(PROVIDED MATERIAL begins)
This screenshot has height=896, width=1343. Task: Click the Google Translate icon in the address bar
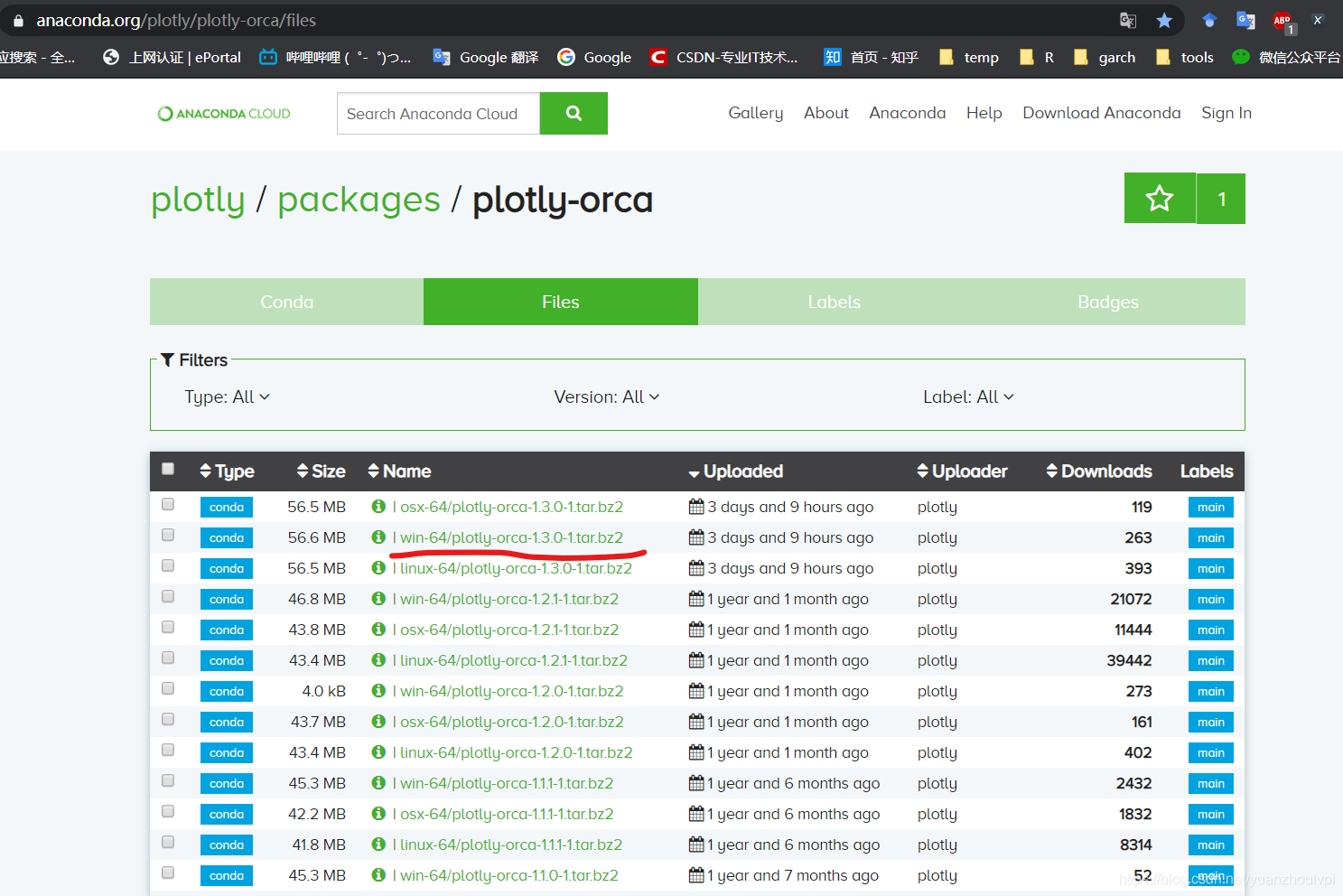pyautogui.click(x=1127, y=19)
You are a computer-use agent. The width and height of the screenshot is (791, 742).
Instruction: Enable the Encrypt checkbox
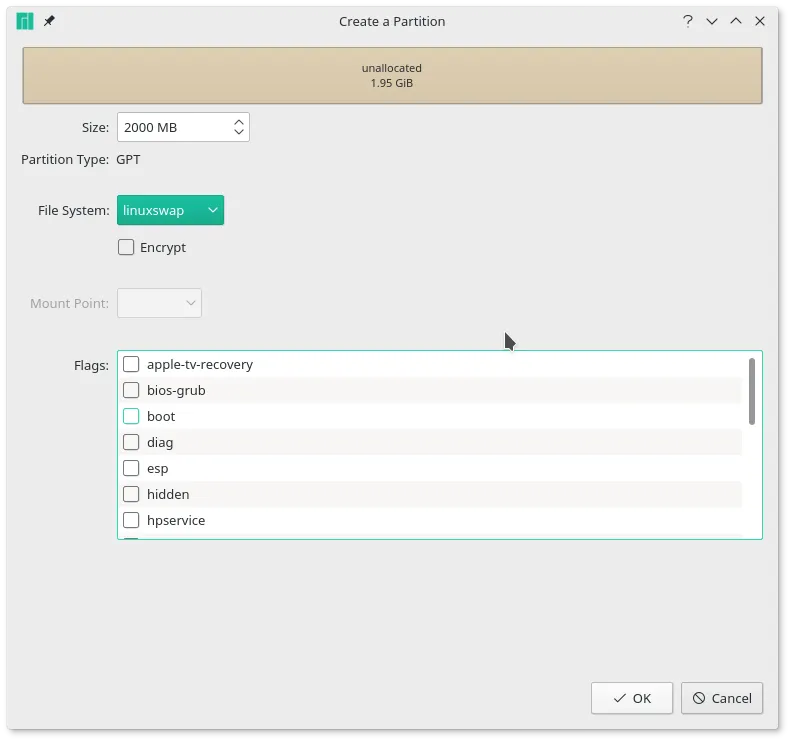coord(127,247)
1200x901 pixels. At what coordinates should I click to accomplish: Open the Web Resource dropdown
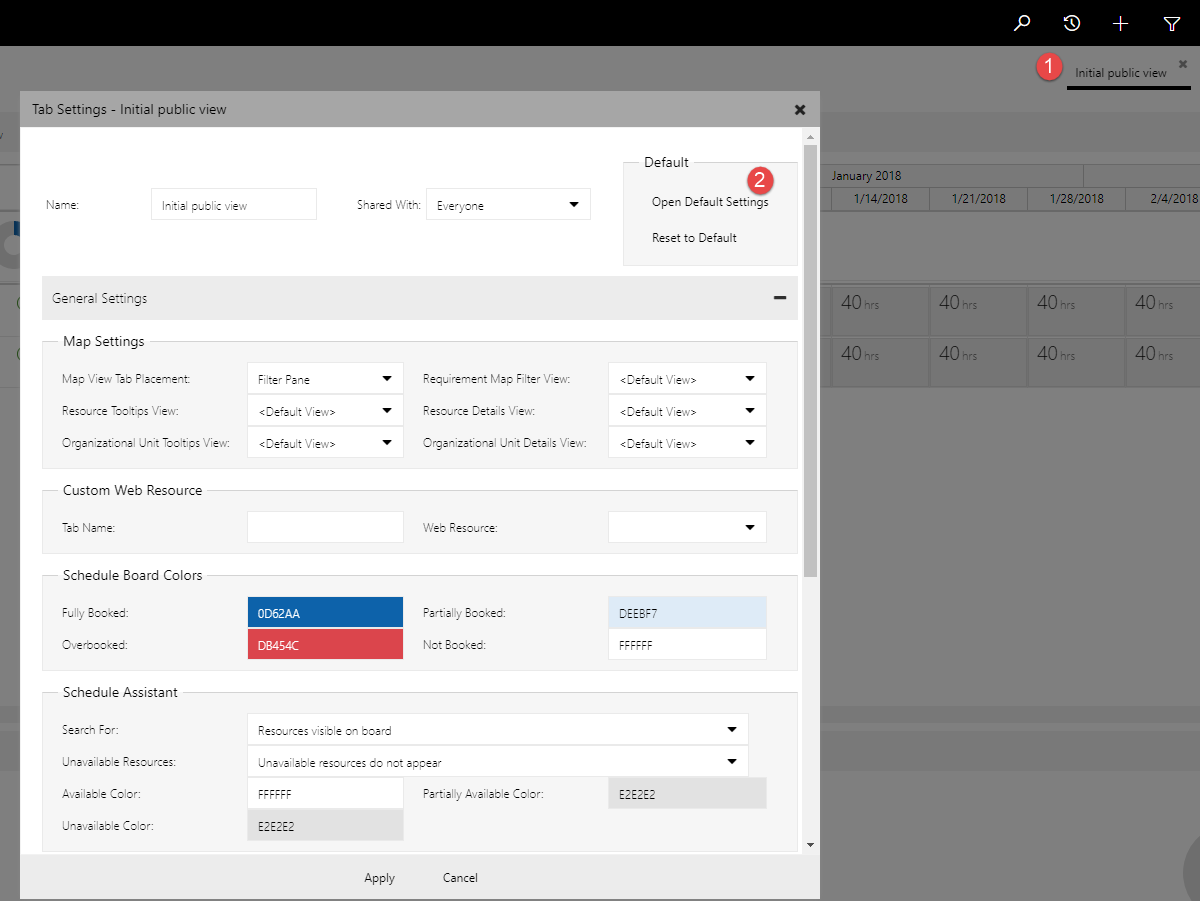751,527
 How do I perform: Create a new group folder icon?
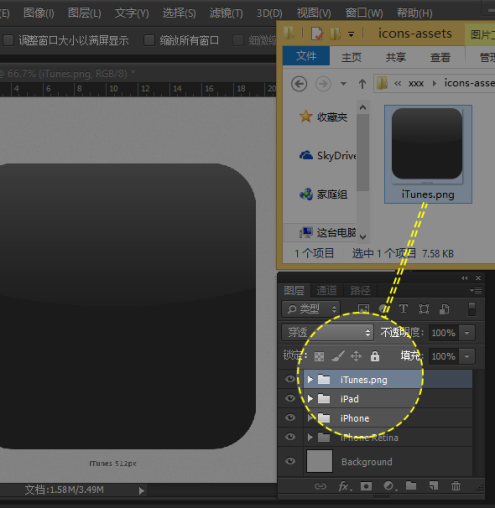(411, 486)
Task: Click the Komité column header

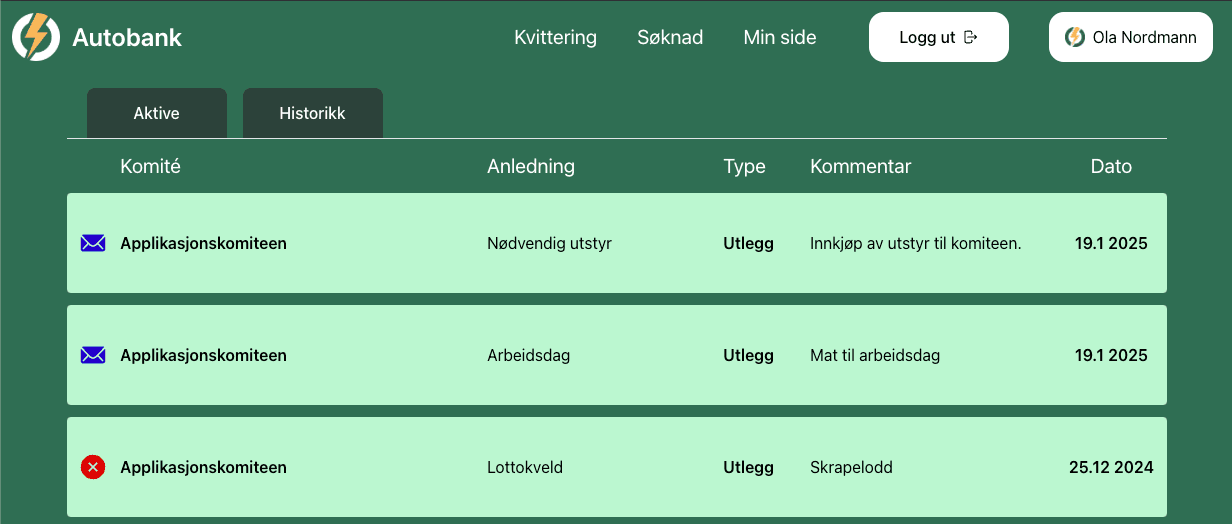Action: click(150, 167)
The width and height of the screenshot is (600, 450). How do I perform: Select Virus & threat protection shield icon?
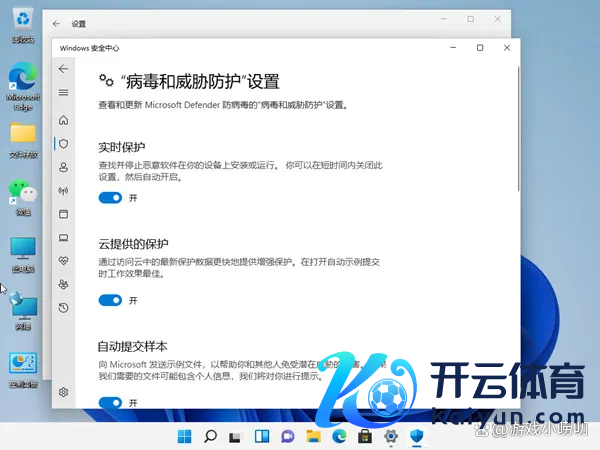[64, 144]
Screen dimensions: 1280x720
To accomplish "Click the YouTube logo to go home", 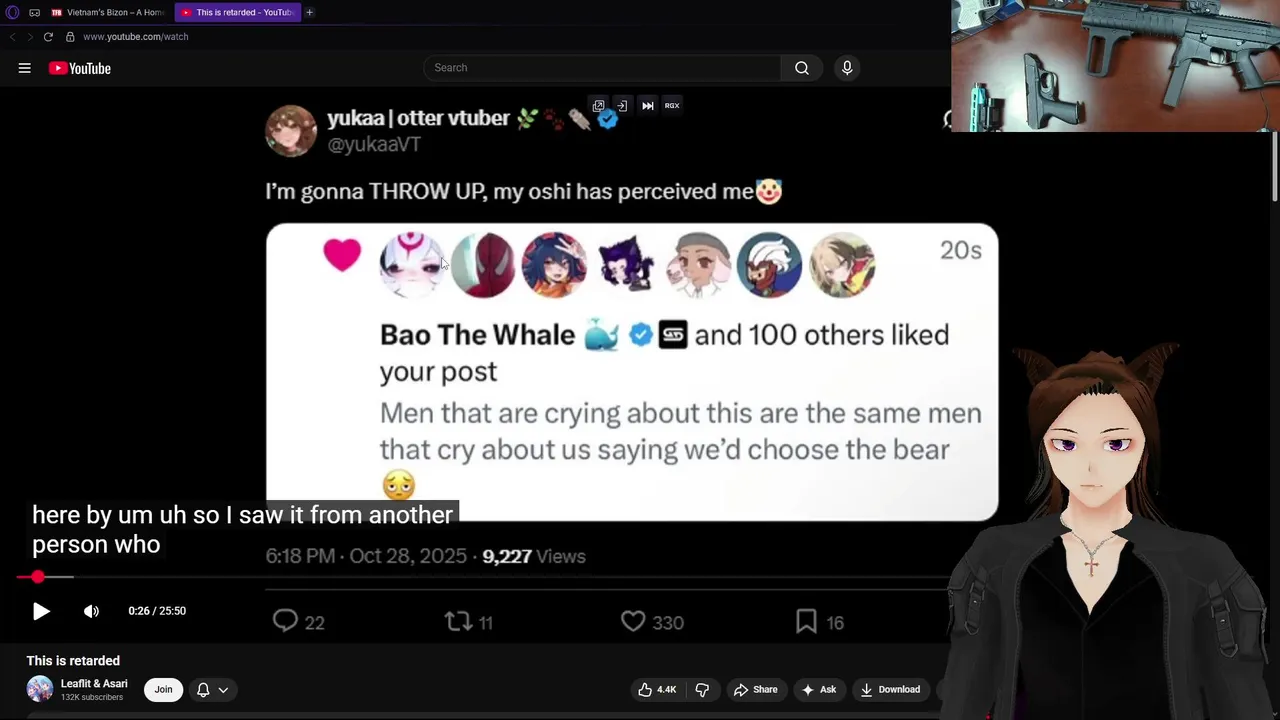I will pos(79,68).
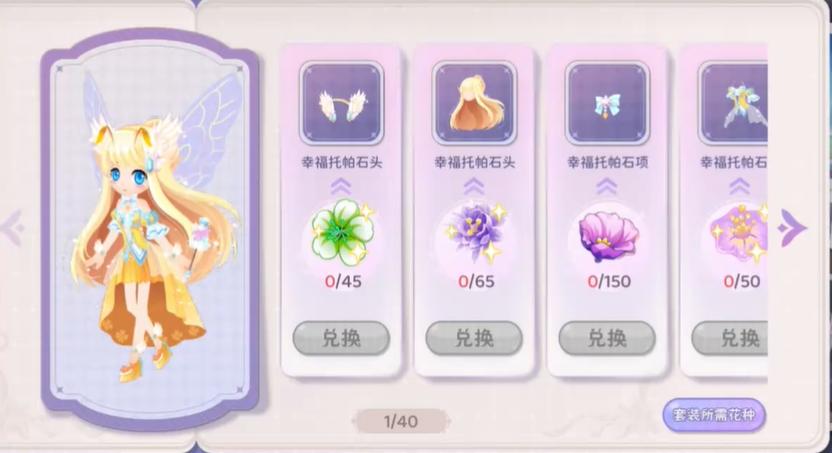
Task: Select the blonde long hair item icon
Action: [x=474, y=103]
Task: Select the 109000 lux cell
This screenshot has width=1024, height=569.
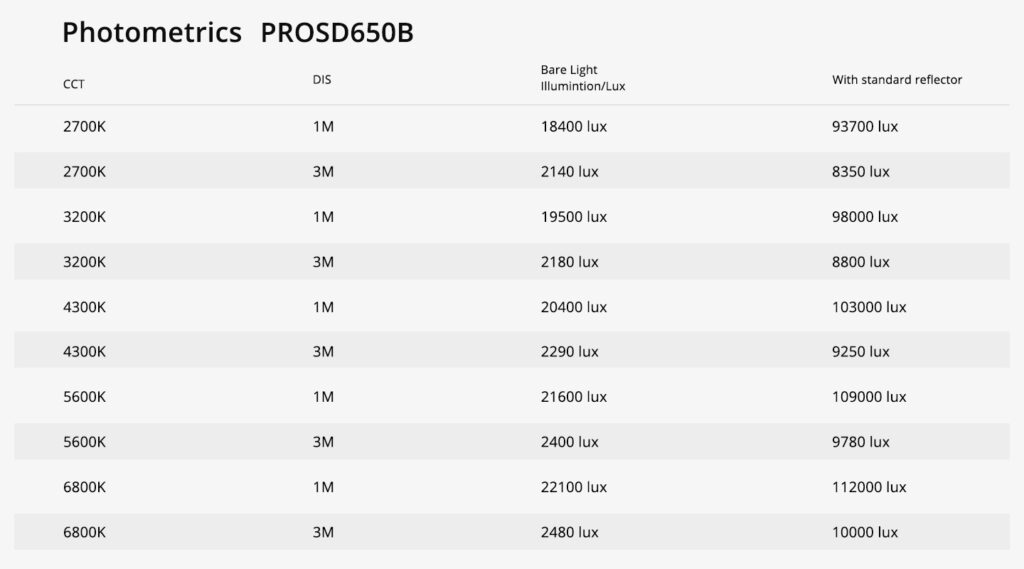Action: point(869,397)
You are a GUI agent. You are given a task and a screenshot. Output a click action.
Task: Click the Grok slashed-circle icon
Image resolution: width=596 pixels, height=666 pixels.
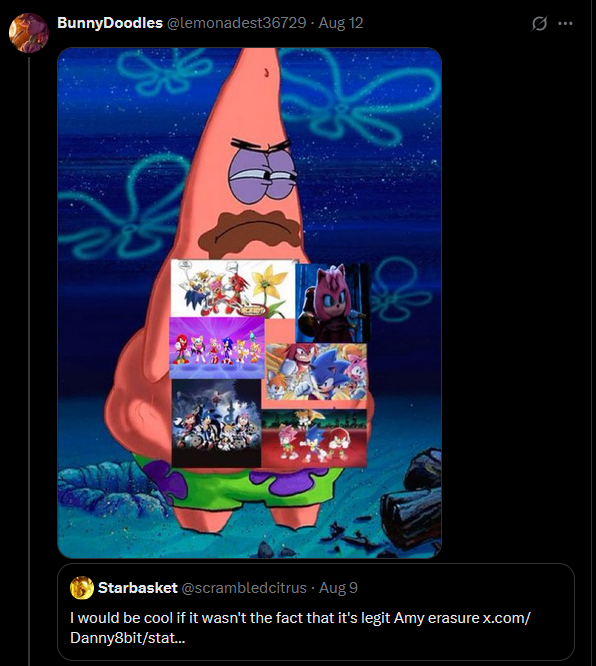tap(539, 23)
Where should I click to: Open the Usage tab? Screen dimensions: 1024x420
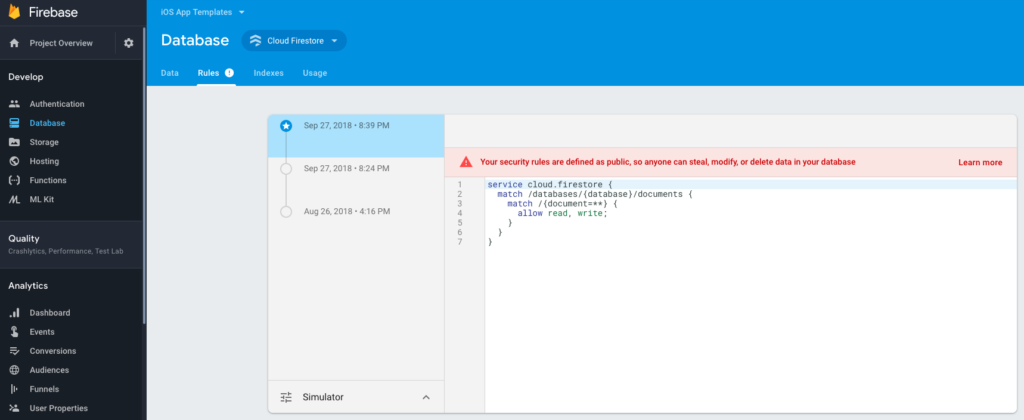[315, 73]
(PROVIDED MATERIAL ends)
Please return all lines from the records that hold the word "agent".

● **SOLUTION TO THE PROBLEM**
You are a computer-use agent. The width and height of the screenshot is (791, 742).
You are a GUI agent. You are given a task and a screenshot. Output a click action.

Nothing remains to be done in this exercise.